• **EXERCISE TASK**
Convert the items in the part that opens with the line containing "Given: Click THE PULSE CHECK heading" and closes with the line containing "point(50,641)" into a two-column CSV with the headers request and answer. Give one row per item, put each value in its own quoted field with line breaks replaced by spaces, and leave out the pictures.

Interface element items:
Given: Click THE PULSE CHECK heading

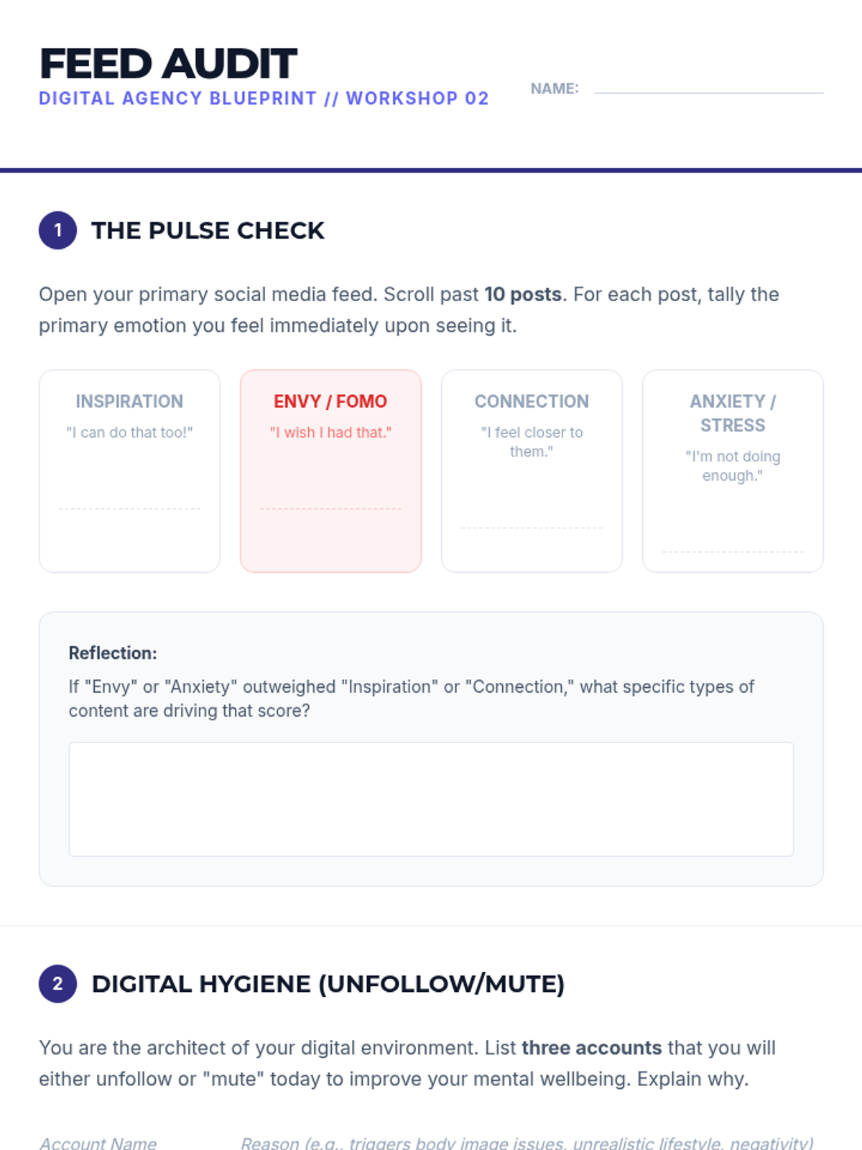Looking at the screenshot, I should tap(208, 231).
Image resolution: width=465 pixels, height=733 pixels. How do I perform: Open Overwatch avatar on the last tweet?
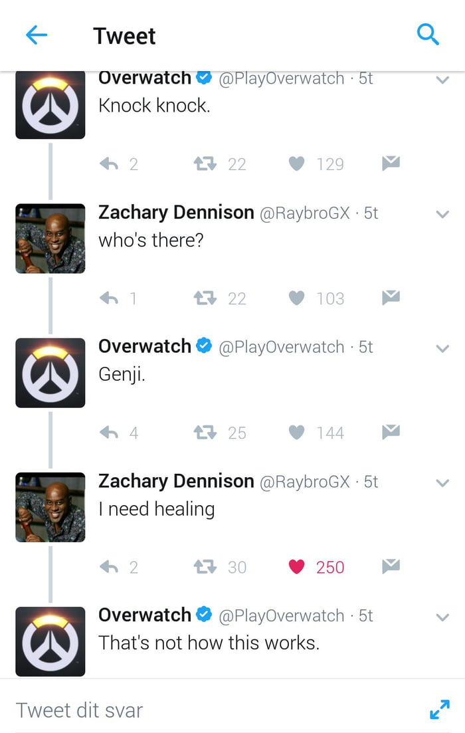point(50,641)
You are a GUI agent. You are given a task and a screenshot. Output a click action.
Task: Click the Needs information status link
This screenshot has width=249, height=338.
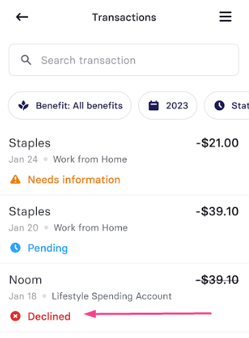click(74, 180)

---

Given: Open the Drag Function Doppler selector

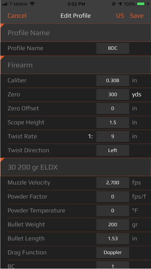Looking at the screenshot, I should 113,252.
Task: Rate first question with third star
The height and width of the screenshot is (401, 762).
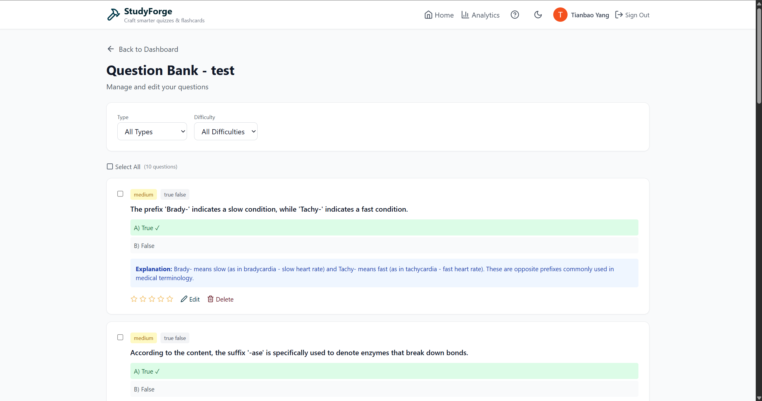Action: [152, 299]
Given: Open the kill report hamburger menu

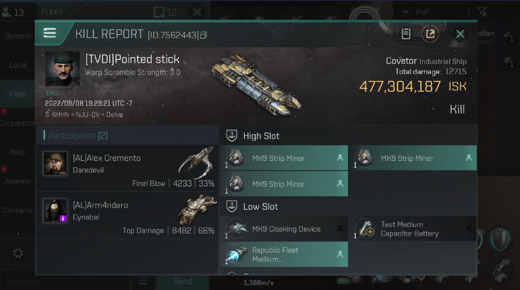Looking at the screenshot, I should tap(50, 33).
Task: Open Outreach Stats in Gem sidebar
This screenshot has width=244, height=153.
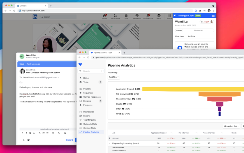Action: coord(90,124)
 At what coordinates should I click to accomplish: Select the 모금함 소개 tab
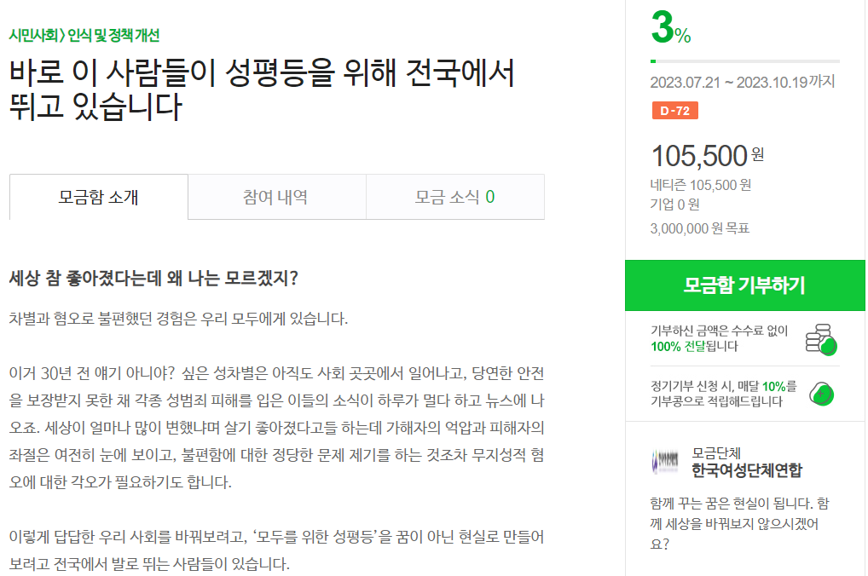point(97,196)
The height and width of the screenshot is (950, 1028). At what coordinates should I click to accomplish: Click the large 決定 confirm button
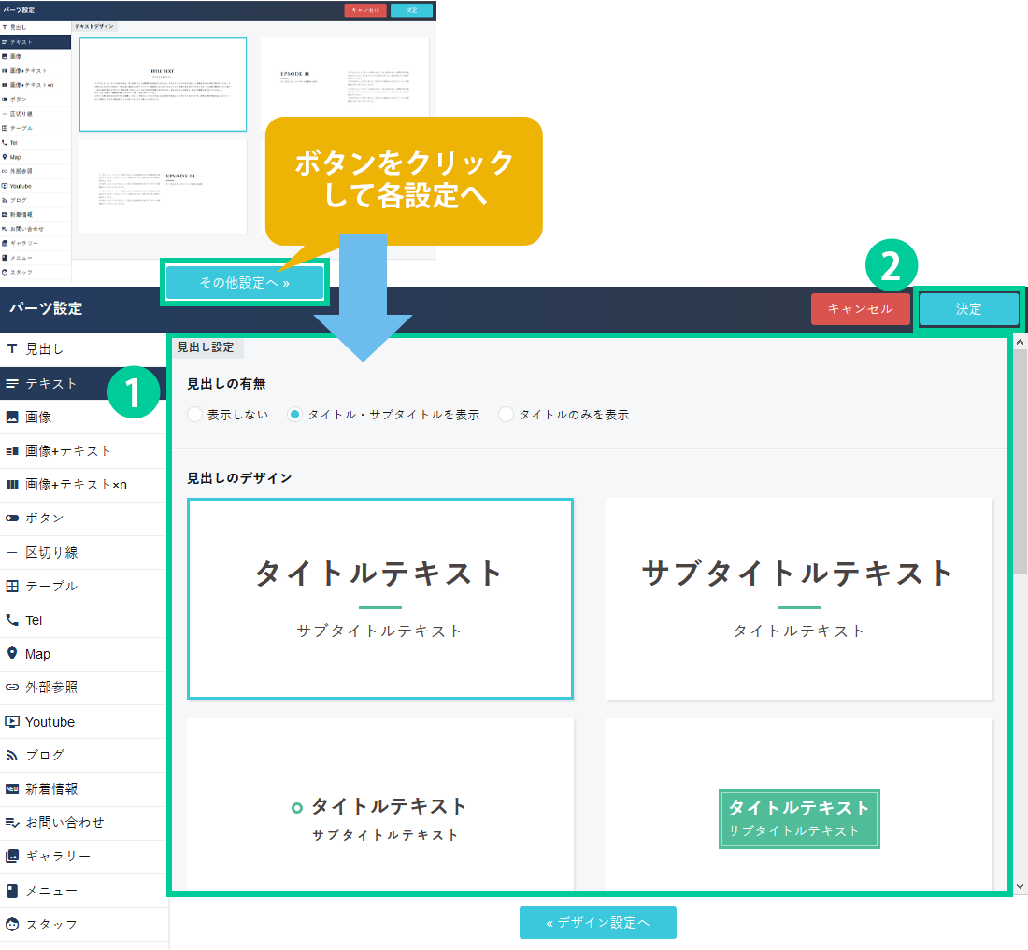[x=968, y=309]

• **ANSWER FOR THIS EXERCISE**
request,answer
"Given: Click THE PULSE CHECK heading","Looking at the screenshot, I should tap(208, 231)."
"Image resolution: width=465 pixels, height=733 pixels. How do I perform: Open Overwatch avatar on the last tweet?","point(50,641)"